Start of Available data

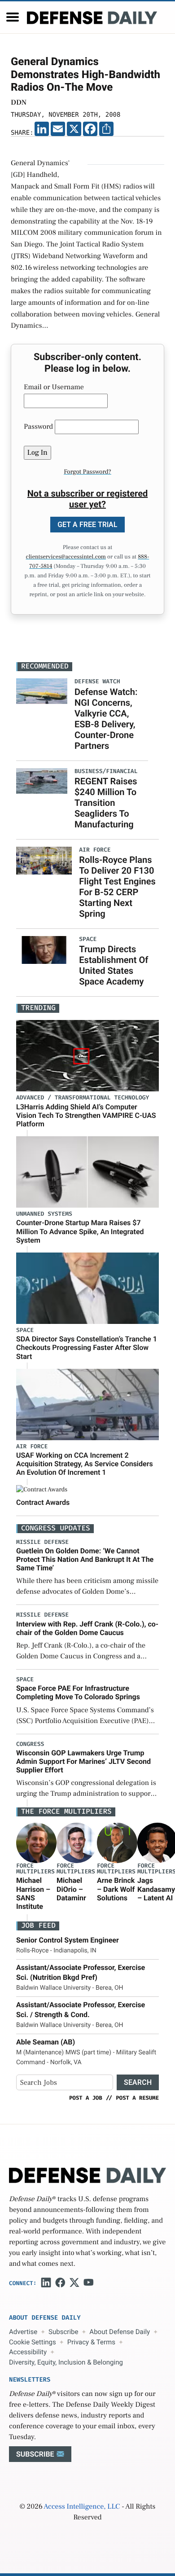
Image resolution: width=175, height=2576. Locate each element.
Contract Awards (43, 1502)
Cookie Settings (32, 2342)
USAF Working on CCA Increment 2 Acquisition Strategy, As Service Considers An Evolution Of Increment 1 (84, 1464)
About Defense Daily (119, 2332)
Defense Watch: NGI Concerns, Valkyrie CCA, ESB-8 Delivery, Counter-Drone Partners (105, 718)
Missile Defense (42, 1542)
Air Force (32, 1447)
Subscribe (63, 2332)
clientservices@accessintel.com (66, 557)
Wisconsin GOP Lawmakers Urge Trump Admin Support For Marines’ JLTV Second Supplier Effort (83, 1761)
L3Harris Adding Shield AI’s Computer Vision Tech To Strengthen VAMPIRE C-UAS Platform (86, 1115)
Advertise (23, 2332)
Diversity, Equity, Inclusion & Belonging (66, 2362)
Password (38, 426)
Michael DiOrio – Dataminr (71, 1889)
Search (138, 2082)
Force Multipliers (35, 1869)
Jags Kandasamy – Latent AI (156, 1889)
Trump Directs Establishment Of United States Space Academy (113, 965)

End of Available data

» Requirement: In the records above, the line with "Defense Watch: NGI" marks the start and the line with "Force Multipliers (35, 1869)" marks the end; copy that stretch exactly, both lines included, and nothing else.

» Answer section:
Defense Watch: NGI Concerns, Valkyrie CCA, ESB-8 Delivery, Counter-Drone Partners (105, 718)
Missile Defense (42, 1542)
Air Force (32, 1447)
Subscribe (63, 2332)
clientservices@accessintel.com (66, 557)
Wisconsin GOP Lawmakers Urge Trump Admin Support For Marines’ JLTV Second Supplier Effort (83, 1761)
L3Harris Adding Shield AI’s Computer Vision Tech To Strengthen VAMPIRE C-UAS Platform (86, 1115)
Advertise (23, 2332)
Diversity, Equity, Inclusion & Belonging (66, 2362)
Password (38, 426)
Michael DiOrio – Dataminr (71, 1889)
Search (138, 2082)
Force Multipliers (35, 1869)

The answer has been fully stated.